Si una medida ha sido rechazada, incluso si el gobierno se ha visto obligado a retroceder, abrogando su medida, esto no quiere decir que ha renunciado a cumplirla y a efectuarla. Es cuestión de tiempo; el gobierno no puede estar equivocado, tiene una perspectiva más amplia que el pueblo, ve más lejos; lo que pasa es que el pueblo no ha comprendido la estrategia. La medida queda suspendida como una espada de Damocles. La medida puede volver a aparecer cualquier rato, disfrazada, como si fuese otra medida, incluso la medida consultada al pueblo. La psicología de los políticos es de antología, son los grandes prestidigitadores, tienen al alcance múltiples herramientas, muchas artimañas, pueden optar por caminos de los más laberínticos para llegar a los objetivos trazados. Nunca se inmutan, están como acostumbrados a moverse en esos territorios movedizos, esa tierra de nadie, entre la ficción y la realidad. Para los políticos la objetividad es ese procedimiento habilidoso de convencimiento, esa constante negociación entre realidad y ficción, con el objeto de lograr domesticaciones de determinados recortes de realidad, que son su campo de dominio. Sus hipótesis se corroboran cuando logran imponer una política, una ley, una estratagema. Han burlado a los demás.
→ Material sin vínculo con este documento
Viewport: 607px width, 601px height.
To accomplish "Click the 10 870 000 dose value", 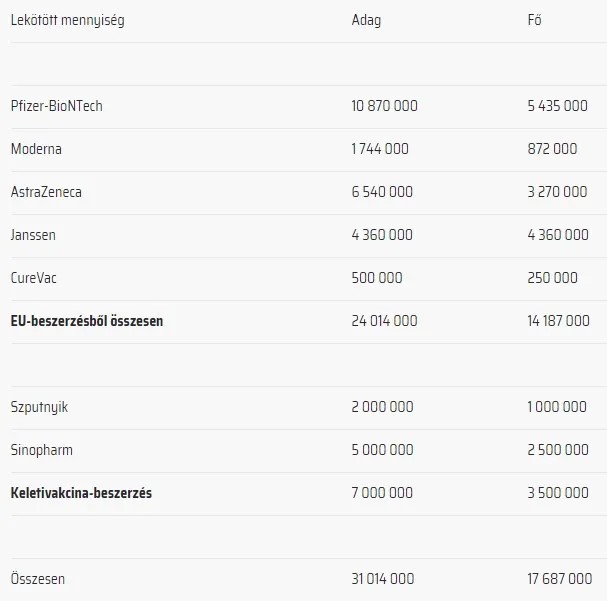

Empero todo esto son los campos de dominio de las relaciones y estructuras de poder, donde la figura del caudillo cabalga como el fantasma insomne. Estos dominios se ven amenazados por los nuevos campos problemáticos, los contextos de realidad presentes, los nuevos sujetos sociales, las nuevas relaciones intersubjetivas, las vocaciones autogestionarias, autodeterminantes y de autoconvocatoria. Estos dominios se ven amenazados por la construcción de nuevas relaciones emergentes, horizontales, participativas, colectivas, comunitarias, expresión de saberes colectivos. Ante la evidencia de que los tiempos han cambiado, la herencia política, de las prácticas, de sus instituciones y de sus imaginarios, ha quedado obsoleta. No puede responder a los desafíos del momento. No puede resolver los problemas. No puede encontrar salidas, salvo la del círculo vicioso de la propia reproducción del poder y de lo mismo. Para resolver estos problemas, para abordar estos desafíos, se requiere de otros ámbitos de relaciones, de otras formas políticas, participativas, colectivas, del intelecto general y de los saberes colectivos, de la formación de consensos y convocatorias multitudinarias, y sobre todo de formas gubernamentales de las multitudes.